→ 题目 A: 请将所给文本中以“解法1”开头的那一段改写成要点列表，保留其主要信息。

→ 所给文本:

/---

《Cracking the Coding Interview》——第2章：链表——题目1

2014-03-18 02:16

题目：给定一个未排序的单链表，去除其中的重复元素。

解法1：不花额外空间，使用O(n^2)的比较方法来找出重复元素。

代码：

// 2.1 Remove duplicates from a linked list
// inefficient without hashing space
#include <cstdio>
#include <unordered_set>
using namespace std;

struct ListNode {
    int val;
    struct ListNode *next;
    ListNode(int x): val(x), next(nullptr) {};
};

class Solution {
public:
    void removeDuplicates(ListNode *head) {
        if (head == nullptr) {
            return;
        }
        
        struct ListNode *ptr, *del, *tmp;
        
        ptr = head;
        while (ptr != nullptr && ptr->next != nullptr) {
            del = ptr;
            while (del->next != nullptr) {
                if (ptr->val == del->next->val) {
                    tmp = del->next;
                    del->next = tmp->next;
                    delete tmp;
                } else {
                    del = del->next;
                }
            }
            ptr = ptr->next;
        }
    }
};

int main()
{
    int i;
    int n;
    int val;
    struct ListNode *head, *ptr;
    Solution sol;
    
    while (scanf("%d", &n) == 1 && n > 0) {
        // create a linked list
        ptr = head = nullptr;
        for (i = 0; i < n; ++i) {
            scanf("%d", &val);
            if (head == nullptr) {
                head = ptr = new ListNode(val);
            } else {
                ptr->next = new ListNode(val);
                ptr = ptr->next;
            }
        }
        
        // remove duplicates from the list
        sol.removeDuplicates(head);
        
        // print the list
        printf("%d", head->val);
        ptr = head->next;
        while (ptr != nullptr) {
            printf("->%d", ptr->val);
            ptr = ptr->next;
        }
        printf("

\---

→ 题目 B: 请把列表中从含有“You are a GUI”的那一行到列表末尾的各行转换成Markdown表格，两列分别为“序号”和“内容”，首尾两行都包括在内，空行略去，答案中不要包含图片。

→ 原始数据:
/---

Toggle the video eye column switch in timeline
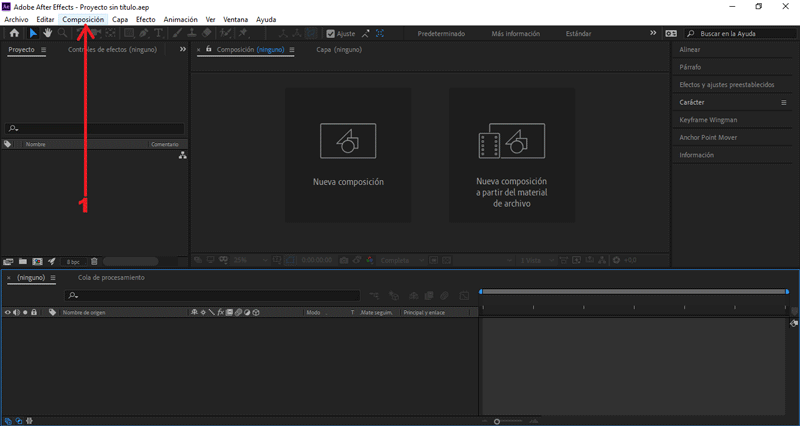The height and width of the screenshot is (426, 800). pos(7,312)
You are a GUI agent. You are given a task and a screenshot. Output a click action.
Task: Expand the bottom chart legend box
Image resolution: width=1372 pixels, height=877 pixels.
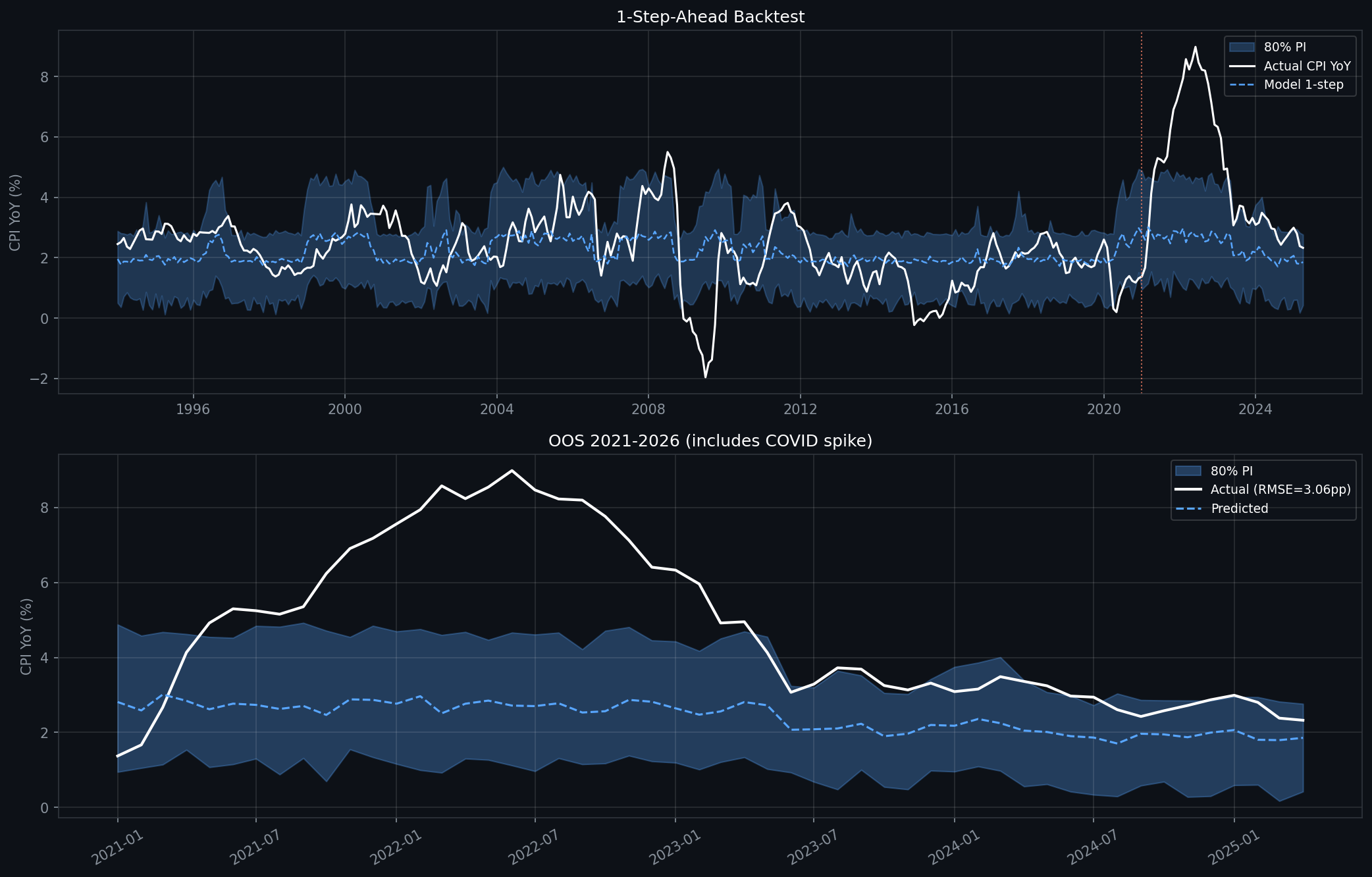tap(1264, 490)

\---

→ 正确答案 A:
- 解法1不占用额外空间。
- 解法1用O(n^2)的比较方法找出重复元素。

→ 正确答案 B:
| 序号 | 内容 |
|---|---|
| 1 | You are a GUI agent. You are given a task and a screenshot. Output a click action. |
| 2 | Task: Expand the bottom chart legend box |
| 3 | Image resolution: width=1372 pixels, height=877 pixels. |
| 4 | tap(1264, 490) |